» Work to complete:
(1) Which book by Joan Chittister does the essay on fear quote?
(2) Transcribe the stretch of the essay on fear from "At the end of" through "to be free.".

» Selected text:
• • • • • • •

There is a lot of fear swirling around now. Hurricane Sandy has thrown people into pits of despair. The economy has had people carrying fear around like a heavy suitcase. Some people are afraid for the country if President Barack Obama wins, and others are terrified for the country if Gov. Romney wins. There is no peace in the land right now.

 

Why? Because the disease of fear is stalking. It is stalking our country, it is stalking individuals, and it is stalking with a sense of arrogance. Fear relies on control, and it manipulates people to much that they acquiesce and give in to being controlled. Joan Chittister‘s book, Scarred by Struggle, Transformed by Hope talks in depth about fear. She says that “fear paralyzes a person,” and keeps people from doing things they know they should do. It makes them afraid to even try, and in so doing, lose their peace of mind. Chittister says we as humans must ask ourselves, “What am I willing to lose in order to have peace of mind and integrity of soul?” She says that it’s “not the grappling with a thing that defeats us; it is the unknown answers to hidden questions that wear us down.”

 

Fear, she says, “cripples us more than any disease ever could. It takes eminent good sense and turns it to gelatin.” Finally, she says “oppressors do not get to be oppressors in a single sweep. They manage it, because little by little, we make them that. We overlook too much in the beginning and wonder why we lose control in the end.”

 

I wonder what the world would be like if people were not so susceptible to fear. I remember a friend of mine in seminary, who said that his father hated racism but was afraid to speak out about it because he was afraid his church would fire him. I think how people have been intimidated into not speaking up when they’ve known they should, because they were afraid of the consequences. I am sure that, in light of Hurricane Sandy, there are some people who know that there are some predatory companies out, ready to suck the life blood out of vulnerable people, but will not say anything because they are afraid. I think much of the police brutality we hear about comes about because white officers are afraid of African-American males, not because the police officers are bad people. Young women who get caught up in life on the streets stay there far longer than they want because they are afraid of the pimps who initially lured them into “the life” with material things and the young girls translated “gift-giving” with love. Some people honestly think that the Palestinians are getting a raw deal in Israel, but they are afraid to say anything for fear of being called anti-Semitic.We have all heard stories about neighbors who suspected that a wife or children were being abused, but didn’t say anything because they were afraid. We have probably all seen something that we knew was wrong but have been afraid to say something because we don’t know what our “courage” will mean for our lives   Fear is like a mean overseer, stalking lives and countries and situations with a huge whip.

 

We are afraid of bettering ourselves, stepping out of comfort zones into an “unknown” and so we stay in situations that stunt our growth. We are afraid to move and afraid to stand still. It is no wonder that Thoreau said that many of us live “lives of quiet desperation.”

 

Chittister says that “moral maturity requires us to choose truth over self-preservation, whatever the cost.”  If we do not do that, as individuals or as communities, oppression and injustice gets to run its course, unopposed.

 

That’s what fear expects us to do: cower so that injustice can have its way. Sadly, fear is way too often the driver of the car, and it spreads its toxicity everywhere. Fear moves faith and hope out of the way. Fear will account for a lot of people making bad decisions in difficult times; it will add misery to people who are miserable enough.

 

At the end of the day, we have to decide whether we want to fuel fear and watch it metastasize throughout our spirits, robbing us of opportunities to be free, or if we finally want to face our Goliaths…whatever the cost.

 

Too often we leave Goliath standing upright, laughing at us.

 

But as long as Goliath stands, we cannot be free. And …we were made to be free.

• • • • • • •

» Extracted records:
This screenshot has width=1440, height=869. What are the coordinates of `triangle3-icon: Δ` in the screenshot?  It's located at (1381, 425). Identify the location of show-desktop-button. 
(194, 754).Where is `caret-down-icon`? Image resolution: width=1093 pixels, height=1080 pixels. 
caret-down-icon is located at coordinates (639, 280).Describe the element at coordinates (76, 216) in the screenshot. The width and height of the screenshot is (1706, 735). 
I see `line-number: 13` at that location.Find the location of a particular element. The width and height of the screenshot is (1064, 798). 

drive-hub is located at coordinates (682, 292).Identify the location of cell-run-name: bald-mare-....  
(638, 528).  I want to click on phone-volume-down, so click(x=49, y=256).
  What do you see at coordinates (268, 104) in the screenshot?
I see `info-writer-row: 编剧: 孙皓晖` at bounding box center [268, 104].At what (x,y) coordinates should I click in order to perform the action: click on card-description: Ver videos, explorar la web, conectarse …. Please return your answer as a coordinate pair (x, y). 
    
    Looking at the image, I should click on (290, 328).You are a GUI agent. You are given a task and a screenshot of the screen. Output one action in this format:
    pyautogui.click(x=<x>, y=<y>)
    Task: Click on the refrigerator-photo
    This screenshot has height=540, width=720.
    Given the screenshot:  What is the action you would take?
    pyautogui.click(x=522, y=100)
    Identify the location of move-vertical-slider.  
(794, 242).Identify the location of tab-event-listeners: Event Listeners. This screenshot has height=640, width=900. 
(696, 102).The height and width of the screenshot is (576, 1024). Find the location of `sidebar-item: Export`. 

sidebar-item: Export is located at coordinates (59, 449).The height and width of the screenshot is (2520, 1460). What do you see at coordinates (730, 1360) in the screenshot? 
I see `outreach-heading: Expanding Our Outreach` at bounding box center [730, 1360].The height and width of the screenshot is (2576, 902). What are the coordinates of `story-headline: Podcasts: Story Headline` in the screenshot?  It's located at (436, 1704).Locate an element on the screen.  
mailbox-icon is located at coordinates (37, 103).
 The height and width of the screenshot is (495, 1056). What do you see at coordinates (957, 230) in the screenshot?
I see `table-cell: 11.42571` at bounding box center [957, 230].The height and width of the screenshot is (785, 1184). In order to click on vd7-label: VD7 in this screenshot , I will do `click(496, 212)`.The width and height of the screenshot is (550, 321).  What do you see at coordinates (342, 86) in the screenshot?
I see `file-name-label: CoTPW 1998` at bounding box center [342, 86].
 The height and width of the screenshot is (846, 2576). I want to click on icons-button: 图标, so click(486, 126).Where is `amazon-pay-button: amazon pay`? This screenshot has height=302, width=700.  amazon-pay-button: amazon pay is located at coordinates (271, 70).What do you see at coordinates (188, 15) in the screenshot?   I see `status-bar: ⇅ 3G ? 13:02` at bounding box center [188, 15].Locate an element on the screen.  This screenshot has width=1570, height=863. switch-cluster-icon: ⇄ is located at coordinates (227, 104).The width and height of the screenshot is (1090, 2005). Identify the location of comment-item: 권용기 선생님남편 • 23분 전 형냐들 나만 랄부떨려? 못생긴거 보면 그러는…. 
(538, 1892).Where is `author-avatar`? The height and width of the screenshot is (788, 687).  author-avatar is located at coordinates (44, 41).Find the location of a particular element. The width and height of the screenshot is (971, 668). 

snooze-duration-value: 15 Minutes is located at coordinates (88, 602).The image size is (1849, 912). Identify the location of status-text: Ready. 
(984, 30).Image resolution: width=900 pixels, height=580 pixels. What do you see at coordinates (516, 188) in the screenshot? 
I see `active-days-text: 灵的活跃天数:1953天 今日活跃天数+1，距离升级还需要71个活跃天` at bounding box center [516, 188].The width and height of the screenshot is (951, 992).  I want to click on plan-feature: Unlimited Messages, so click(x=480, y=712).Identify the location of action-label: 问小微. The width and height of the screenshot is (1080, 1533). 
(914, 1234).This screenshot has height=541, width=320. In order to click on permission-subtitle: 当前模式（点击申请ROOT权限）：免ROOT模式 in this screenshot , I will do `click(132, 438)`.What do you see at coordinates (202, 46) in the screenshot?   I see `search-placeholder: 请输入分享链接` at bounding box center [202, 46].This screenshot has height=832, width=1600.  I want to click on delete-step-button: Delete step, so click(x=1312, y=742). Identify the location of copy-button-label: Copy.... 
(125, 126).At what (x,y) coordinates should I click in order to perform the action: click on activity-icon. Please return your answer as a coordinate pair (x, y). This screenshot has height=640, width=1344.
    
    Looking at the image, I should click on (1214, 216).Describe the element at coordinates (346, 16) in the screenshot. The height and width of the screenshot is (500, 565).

• • • • • • •

» Answer list:
(1) Scarred by Struggle, Transformed by Hope

(2)
At the end of the day, we have to decide whether we want to fuel fear and watch it metastasize throughout our spirits, robbing us of opportunities to be free, or if we finally want to face our Goliaths…whatever the cost.

 

Too often we leave Goliath standing upright, laughing at us.

 

But as long as Goliath stands, we cannot be free. And …we were made to be free.